Yikes! I usually just eyeball  it, but I'd guess I use about twice as much washing soda and grated soap, than I do of baking soda, borax and/or salt. So as an example that would be  1 dl grated soap, I dl washing soda, ½ dl borax, ½ dl baking soda and ½ dl  salt. 

Sometimes, I don't put salt in and sometimes I don't put orange  peel in etc if I don't have any. I think equal amounts of everything would work just fine, to be honest. I've used recipes made for laundry powder and for dishwasher cubes (minus the citric acid or I end up with a big rock hard lump) and they work just as well, so I really don't worry too much about recipes or ratios. If you want a scrub that has more cleaning power or grease cutting ability, use more washing soda and soap. If you want a scrub that is better at deodorizing, put more baking soda in and for a more scrubby or sanitizing scrub, put more borax or salt in. The world is your oyster! 

If I do put citrus peel in, an easy way to do that is to peel the  oranges and lemons with a potato peeler and put the zest and the soap and the baking soda in a coffee grinder and zap the whole lot until it's  a powder. Then I just mix everything together.
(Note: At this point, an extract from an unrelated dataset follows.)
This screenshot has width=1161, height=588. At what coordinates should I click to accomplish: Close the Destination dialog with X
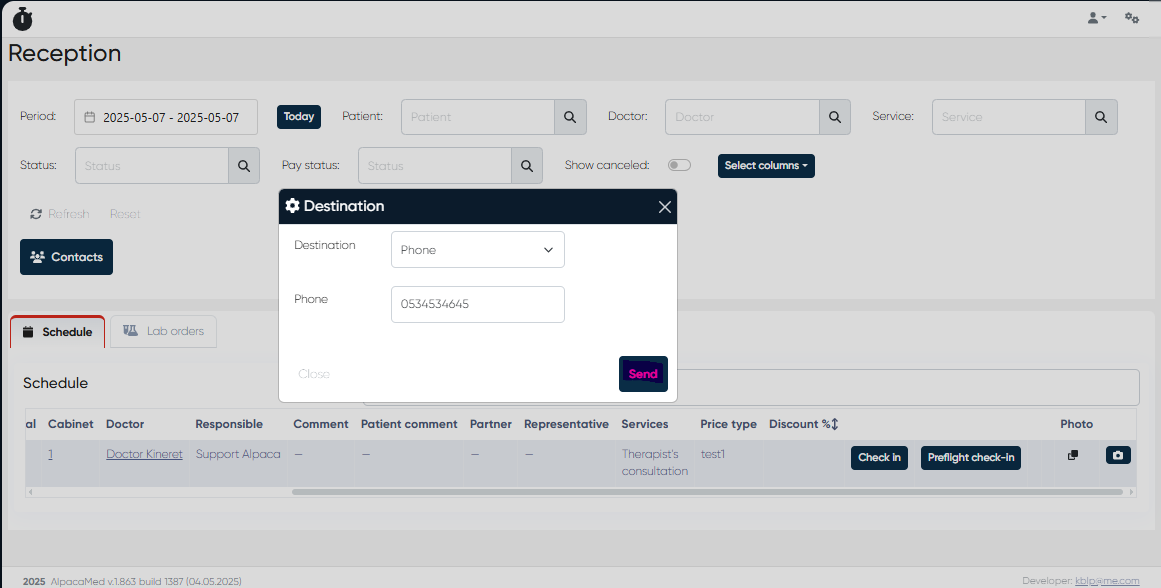pyautogui.click(x=665, y=207)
The scrub does lose some of the scent after the little peel bits dry out completely after a while, so if you keep it in an airtight container, the scent should last for a long time. (I put the zest of maybe 2-3 fruits in.) You can also use the soap shreds you have left over from f-ex. bevelling soaps and if you have some FO in that soap, that'll give a little scent too. (Not much though IMO, but it's there.)


----------



## nframe (Apr 21, 2014)

Thank you so much for this.


----------



## nframe (Apr 21, 2014)

*Update*

I have just made this scrub and used it to clean the sink.  It is wonderful.  The added bonus is that I now have a use for my nasty-looking rebatched soaps!


----------